Nanocounter on Cell Membrane: In-Situ Quantification of Membrane-Bound Enzymes with High Simplicity and Sensitivity via the Assembly of Branched Peptides

The quantitative analysis of membrane-bound enzymes (MBEs) is still challenged by complicated process, expensive equipment, and/or limited sensitivity. Herein, a highly sensitive yet user-friendly colorimetric method is proposed for the in-situ quantification of MBEs via the reasonable assembly of branched peptides. Taking alkaline phosphatase (ALP) as an example, the designed assembly of branched peptides can respond to the membrane-bound enzyme and undergo a spontaneous transformation to load signal reporters, giving rise to a colorimetric signal.

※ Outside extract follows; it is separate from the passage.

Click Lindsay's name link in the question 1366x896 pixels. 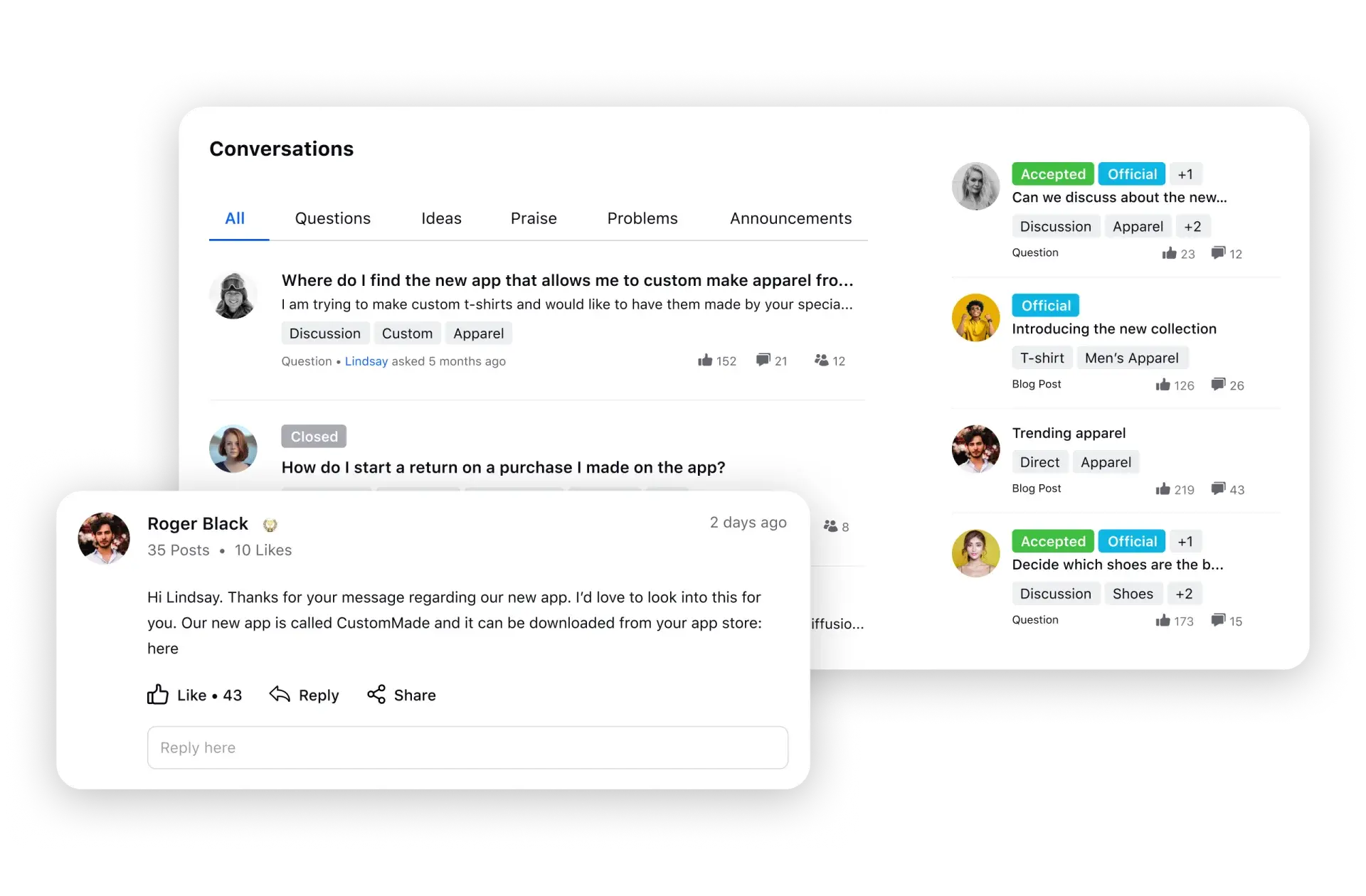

Therefore, this method allows for simple in-situ measurements of MBEs without the need for complicated protein isolation or labeling processes or sophisticated equipment. Significantly, the exploitation of branched peptides with multiple functional sites enables both multivalent recognition of targets and large-scale loading of signal reporters, achieving ultra-high sensitivity. As a result, as few as 34pg of ALP on HepG2 cell membrane can be measured directly in cell suspension in an add-to-respond manner. Furthermore, the successful differentiation of cancer cells with ALP overexpression depicts the potential application of this method. By adjusting the target-responsive peptide sequences, this work can be generally expanded for versatile MBE analysis and other related biomedical research.